## EXERCISE
Reproduce the following items verbatim, beginning with the line that contains "How do I perform: Click the total" and ending with the line that contains "I will coord(1390,210).". Include both of those lines.
***** DATASET RECORDS *****
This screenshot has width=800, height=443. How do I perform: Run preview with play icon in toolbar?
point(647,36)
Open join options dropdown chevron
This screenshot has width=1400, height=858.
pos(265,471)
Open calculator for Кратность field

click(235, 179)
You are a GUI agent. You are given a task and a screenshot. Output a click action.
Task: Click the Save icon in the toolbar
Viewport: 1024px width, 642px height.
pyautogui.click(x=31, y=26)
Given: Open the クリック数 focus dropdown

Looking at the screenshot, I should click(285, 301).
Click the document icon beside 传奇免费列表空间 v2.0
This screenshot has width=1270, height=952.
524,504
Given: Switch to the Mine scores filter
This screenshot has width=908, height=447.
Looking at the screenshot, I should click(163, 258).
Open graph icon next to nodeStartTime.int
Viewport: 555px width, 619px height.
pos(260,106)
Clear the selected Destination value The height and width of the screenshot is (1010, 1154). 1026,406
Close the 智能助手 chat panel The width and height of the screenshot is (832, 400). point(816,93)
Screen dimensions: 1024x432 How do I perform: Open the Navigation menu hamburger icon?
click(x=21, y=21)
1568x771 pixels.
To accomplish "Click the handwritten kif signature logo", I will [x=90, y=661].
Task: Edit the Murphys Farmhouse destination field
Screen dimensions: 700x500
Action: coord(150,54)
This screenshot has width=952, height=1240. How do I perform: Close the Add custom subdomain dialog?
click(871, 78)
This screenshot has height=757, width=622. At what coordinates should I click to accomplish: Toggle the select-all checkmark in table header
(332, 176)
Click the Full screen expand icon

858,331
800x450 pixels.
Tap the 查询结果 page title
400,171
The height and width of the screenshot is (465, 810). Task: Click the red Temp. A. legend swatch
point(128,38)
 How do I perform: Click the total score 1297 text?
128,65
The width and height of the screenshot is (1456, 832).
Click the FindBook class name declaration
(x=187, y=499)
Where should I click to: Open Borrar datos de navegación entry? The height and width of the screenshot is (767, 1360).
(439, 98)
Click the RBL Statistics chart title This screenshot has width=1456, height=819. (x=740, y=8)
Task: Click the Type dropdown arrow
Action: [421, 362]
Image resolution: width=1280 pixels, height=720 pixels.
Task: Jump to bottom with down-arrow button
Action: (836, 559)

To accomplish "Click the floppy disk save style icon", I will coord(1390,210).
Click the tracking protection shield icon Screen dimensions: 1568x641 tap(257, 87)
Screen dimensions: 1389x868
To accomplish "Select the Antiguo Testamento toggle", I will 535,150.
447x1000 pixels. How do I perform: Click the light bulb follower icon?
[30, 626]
*****
## RESPONSE BELOW
 How do I perform: Click the total score 1297 text?
128,65
The width and height of the screenshot is (1456, 832).
Click the FindBook class name declaration
(x=187, y=499)
Where should I click to: Open Borrar datos de navegación entry? The height and width of the screenshot is (767, 1360).
(439, 98)
Click the RBL Statistics chart title This screenshot has width=1456, height=819. (x=740, y=8)
Task: Click the Type dropdown arrow
Action: [421, 362]
Image resolution: width=1280 pixels, height=720 pixels.
Task: Jump to bottom with down-arrow button
Action: (836, 559)

To accomplish "Click the floppy disk save style icon", I will coord(1390,210).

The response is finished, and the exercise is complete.